Cela amène Benveniste à proposer les définitions suivantes:
• « Je signifie ″la personne qui énonce la présente instance du discours
contenant je″ » (1966: 228).
• « [...] on obtient une définition symétrique pour tu, comme l’individu
allocuté dans la présente instance de discours contenant l’instance
linguistique tu ». (Benveniste 1966: 253).

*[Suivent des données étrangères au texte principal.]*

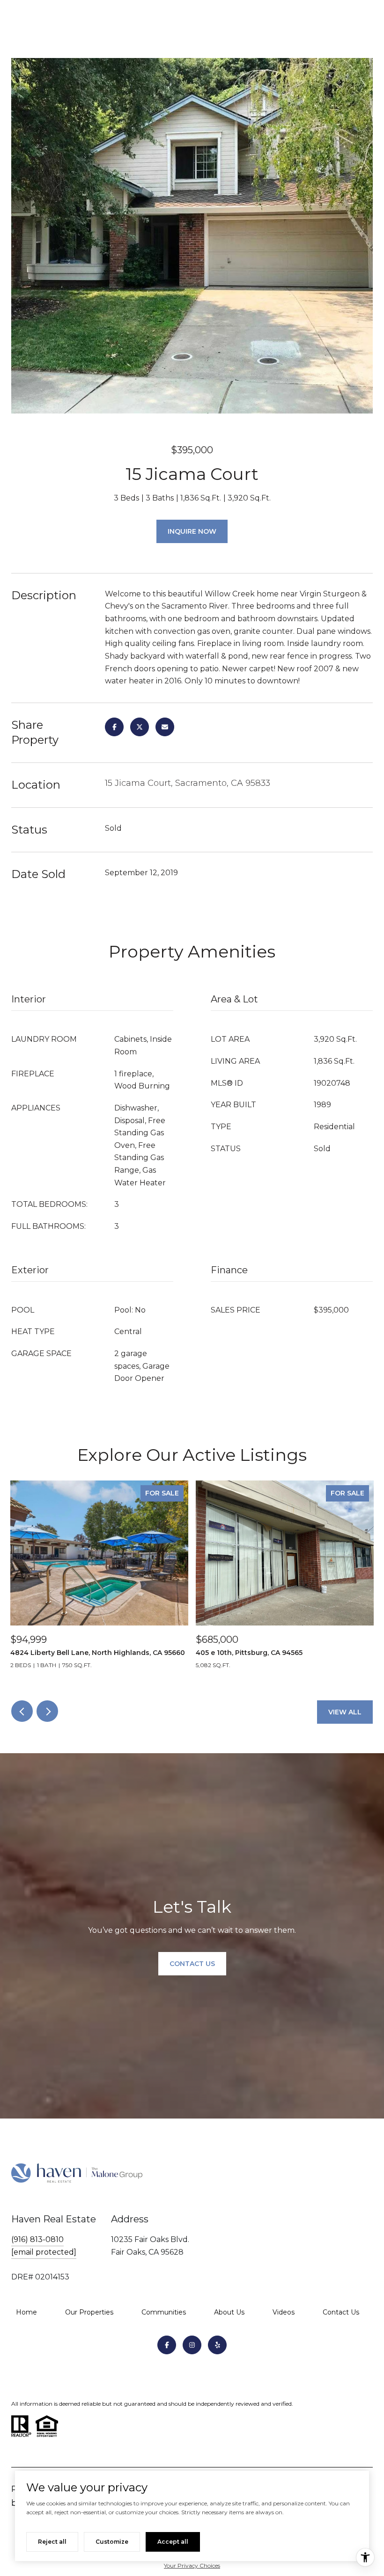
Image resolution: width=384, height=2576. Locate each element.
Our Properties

•Les formes appelées traditionnellement « pronoms personnels »,
« démonstratifs » nous apparaissent maintenant comme une classe
d’ « individus linguistiques », qu’il s’agisse des personnes, des
moments, des lieux, par opposition aux termes nominaux qui renvoient
toujours seulement à des concepts.
•Or le statut de ces « individus linguistiques » tient au fait qu’ils
naissent d’une énonciation, qu’ils sont produits par cet événement
individuel (...). Ils sont engendrés à nouveau chaque fois qu’une
énonciation est proférée, et chaque fois ils désignent à neuf.
Les déictiques spatio-temporels
«Ce sont des indicateurs de la deixis, démonstratifs, adverbes, adjectifs,
qui organisent les relations spatiales et temporelles autour du « sujet »
pris comme repère : « ceci, ici, maintenant », et leurs nombreuses
corrélations « cela, hier, l’an dernier, demain »,etc.
Ils ont en commun ce trait de se définir seulement par rapport à
l’instance du discours où ils sont produits, c’est-à-dire sous la
dépendance du je qui s’y énonce. » (Benveniste 1966: 262).